Put August 19, 2007, on you cycling calendar and come to Newport, Oregon, to ride 1 of 3 routes on the Yaquina Wheels Lighthouse Century Rides.

Description: 3 courses: 25, 62 (100km) & 100 miles. 

Short Course (25 mi): Yaquina Head to Yaquina Bay Lighthouse, through historic Newport Bay-Front and east along beautiful Yaquina Bay; watch for blue herons, egrets and bald eagles. Return to Yaquina Head Lighthouse. 

Metric Century (100km): Extend short course with moderate climb to Toledo, south-east on a quite back-country road to Elk City; then return to Toledo & back along Yaquina Bay to Newport & Yaquina Head. 

Century (100 mi): Depart Metric Route after returning to Toledo from Elk City; head north to Siletz and follow the Siletz River through beautiful coastal forests to the Pacific Ocean, follow Siletz Bay to Taft; then south along scenic Oregon Coast Bike Route with vistas at Fogerty Creek, Boiler Bay, over Otter Crest Loop to Beverly Beach then return to Yaquina Head. 

Rest stops: 1, 3 or 4, depending on route. 
300 rider limit.

Terrain: Mostly flat, short climbs

See website for online registration, on-site registration opens at 7:00 am.

Fee: $30.00/full & metric Centuries; $15.00/25 miles

Visit our web site: http://www.yaquinawheels.org/Century.html for more information.

Also visit http://picasaweb.google.com/SkipH152/2007YaquinaWheelsBicycleClubLighthouseCenturyPreview

for a pictorial preview of the routes.


----------



## skiph (May 11, 2007)

Bump....


----------



## wasfast (Feb 3, 2004)

First off, great to have an event ride on the Oregon Coast. However, August at the beach is one of the WORST months to go. Lots of tourist traffic and many times poor weather when the hot days warm up the inland, making the coast a foggy, cold area.
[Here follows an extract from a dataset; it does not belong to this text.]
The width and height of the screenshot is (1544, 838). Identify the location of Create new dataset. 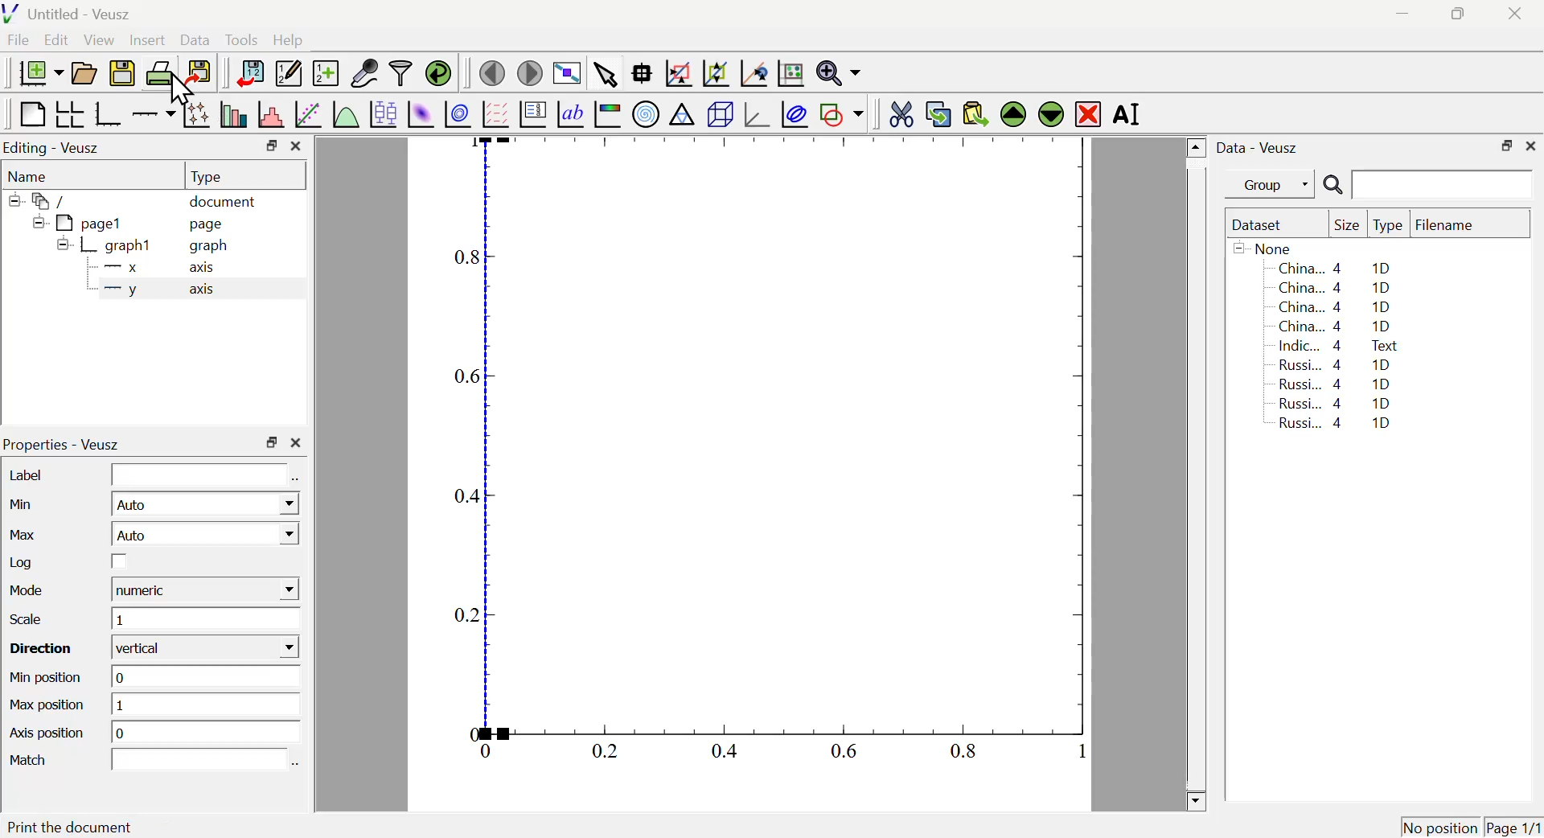
(325, 75).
Perhaps consider having the ride in late September for another year?


----------



## skiph (May 11, 2007)

Bump 2...


----------



## skiph (May 11, 2007)

Bump 3...


----------



## skiph (May 11, 2007)

Last call....


----------



## skiph (May 11, 2007)

Thanks to all who came.

A bit of damp start, but the 'liquid sunshine' was gone by 8AM and pretty much sunny for the rest of the day.

Pretty much zero wind all day, which is somewhat unusual along the Oregon coast.


----------